[Recorded information Boundary: Start]

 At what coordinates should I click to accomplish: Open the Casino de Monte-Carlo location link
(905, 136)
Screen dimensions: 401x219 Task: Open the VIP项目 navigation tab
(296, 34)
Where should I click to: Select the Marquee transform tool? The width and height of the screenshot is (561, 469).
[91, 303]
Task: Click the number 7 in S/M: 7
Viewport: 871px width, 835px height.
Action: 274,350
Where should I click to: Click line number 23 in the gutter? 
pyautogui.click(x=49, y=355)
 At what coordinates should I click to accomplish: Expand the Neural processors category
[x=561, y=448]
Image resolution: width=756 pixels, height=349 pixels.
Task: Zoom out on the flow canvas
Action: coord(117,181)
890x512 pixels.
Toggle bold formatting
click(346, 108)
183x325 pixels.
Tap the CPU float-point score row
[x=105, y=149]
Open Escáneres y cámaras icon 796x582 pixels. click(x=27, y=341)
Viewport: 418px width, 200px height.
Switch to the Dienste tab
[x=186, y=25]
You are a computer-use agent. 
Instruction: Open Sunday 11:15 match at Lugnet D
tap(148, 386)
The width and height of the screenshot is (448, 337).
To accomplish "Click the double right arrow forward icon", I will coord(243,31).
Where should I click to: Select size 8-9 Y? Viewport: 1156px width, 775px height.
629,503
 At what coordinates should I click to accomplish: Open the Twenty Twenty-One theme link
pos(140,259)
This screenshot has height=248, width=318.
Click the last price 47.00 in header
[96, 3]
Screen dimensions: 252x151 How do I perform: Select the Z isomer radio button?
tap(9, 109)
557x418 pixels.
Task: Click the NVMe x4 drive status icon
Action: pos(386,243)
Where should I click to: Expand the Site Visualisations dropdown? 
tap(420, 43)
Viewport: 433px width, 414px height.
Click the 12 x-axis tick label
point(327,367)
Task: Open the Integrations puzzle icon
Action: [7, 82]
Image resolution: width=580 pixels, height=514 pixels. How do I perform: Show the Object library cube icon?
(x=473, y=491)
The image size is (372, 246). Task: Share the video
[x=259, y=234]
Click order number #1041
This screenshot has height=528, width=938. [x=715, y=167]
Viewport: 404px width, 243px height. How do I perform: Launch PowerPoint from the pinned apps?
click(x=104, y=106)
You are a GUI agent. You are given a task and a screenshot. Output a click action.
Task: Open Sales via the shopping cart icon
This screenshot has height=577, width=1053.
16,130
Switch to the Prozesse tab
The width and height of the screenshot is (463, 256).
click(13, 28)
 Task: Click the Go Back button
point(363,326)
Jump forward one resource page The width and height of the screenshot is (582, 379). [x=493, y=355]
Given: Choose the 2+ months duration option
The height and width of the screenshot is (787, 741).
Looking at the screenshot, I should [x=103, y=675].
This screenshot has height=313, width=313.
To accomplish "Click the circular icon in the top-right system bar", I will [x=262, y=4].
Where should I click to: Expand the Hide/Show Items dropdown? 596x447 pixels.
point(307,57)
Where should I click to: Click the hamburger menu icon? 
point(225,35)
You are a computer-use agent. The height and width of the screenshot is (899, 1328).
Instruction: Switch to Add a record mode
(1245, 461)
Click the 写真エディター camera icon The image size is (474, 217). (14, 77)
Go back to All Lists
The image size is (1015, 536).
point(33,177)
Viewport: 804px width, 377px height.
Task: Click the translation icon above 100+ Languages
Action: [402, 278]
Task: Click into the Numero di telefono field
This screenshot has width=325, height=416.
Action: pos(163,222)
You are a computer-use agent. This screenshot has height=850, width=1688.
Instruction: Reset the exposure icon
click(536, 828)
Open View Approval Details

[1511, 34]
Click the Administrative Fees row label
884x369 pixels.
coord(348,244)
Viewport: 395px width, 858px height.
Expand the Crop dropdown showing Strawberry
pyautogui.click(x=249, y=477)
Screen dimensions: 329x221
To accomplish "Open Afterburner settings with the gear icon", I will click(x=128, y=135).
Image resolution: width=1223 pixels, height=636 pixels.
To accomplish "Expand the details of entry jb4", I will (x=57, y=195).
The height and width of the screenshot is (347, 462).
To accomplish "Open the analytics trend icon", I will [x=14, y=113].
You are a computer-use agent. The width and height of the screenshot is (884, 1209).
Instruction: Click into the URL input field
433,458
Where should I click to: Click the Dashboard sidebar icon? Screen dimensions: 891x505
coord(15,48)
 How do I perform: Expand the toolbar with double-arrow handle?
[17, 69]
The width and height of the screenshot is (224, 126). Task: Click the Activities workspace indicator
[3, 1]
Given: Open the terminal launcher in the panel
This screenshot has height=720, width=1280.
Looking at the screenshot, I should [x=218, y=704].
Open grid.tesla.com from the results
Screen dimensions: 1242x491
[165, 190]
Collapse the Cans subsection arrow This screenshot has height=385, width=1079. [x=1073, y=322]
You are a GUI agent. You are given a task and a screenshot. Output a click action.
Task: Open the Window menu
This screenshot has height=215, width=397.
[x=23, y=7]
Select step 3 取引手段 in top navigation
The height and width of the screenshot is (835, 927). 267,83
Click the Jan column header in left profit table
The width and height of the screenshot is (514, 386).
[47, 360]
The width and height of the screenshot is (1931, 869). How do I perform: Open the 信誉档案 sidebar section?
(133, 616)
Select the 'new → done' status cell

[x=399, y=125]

[Recorded information Boundary: End]

* Task brief:
Taking the lines above, repeat exactly those from the line that contains "Instruction: Switch to Add a record mode" through the line that contains "Screen dimensions: 329x221", and both of those lines as well. Include nothing else.

* Task response:
Instruction: Switch to Add a record mode
(1245, 461)
Click the 写真エディター camera icon The image size is (474, 217). (14, 77)
Go back to All Lists
The image size is (1015, 536).
point(33,177)
Viewport: 804px width, 377px height.
Task: Click the translation icon above 100+ Languages
Action: [402, 278]
Task: Click into the Numero di telefono field
This screenshot has width=325, height=416.
Action: pos(163,222)
You are a computer-use agent. This screenshot has height=850, width=1688.
Instruction: Reset the exposure icon
click(536, 828)
Open View Approval Details

[1511, 34]
Click the Administrative Fees row label
884x369 pixels.
coord(348,244)
Viewport: 395px width, 858px height.
Expand the Crop dropdown showing Strawberry
pyautogui.click(x=249, y=477)
Screen dimensions: 329x221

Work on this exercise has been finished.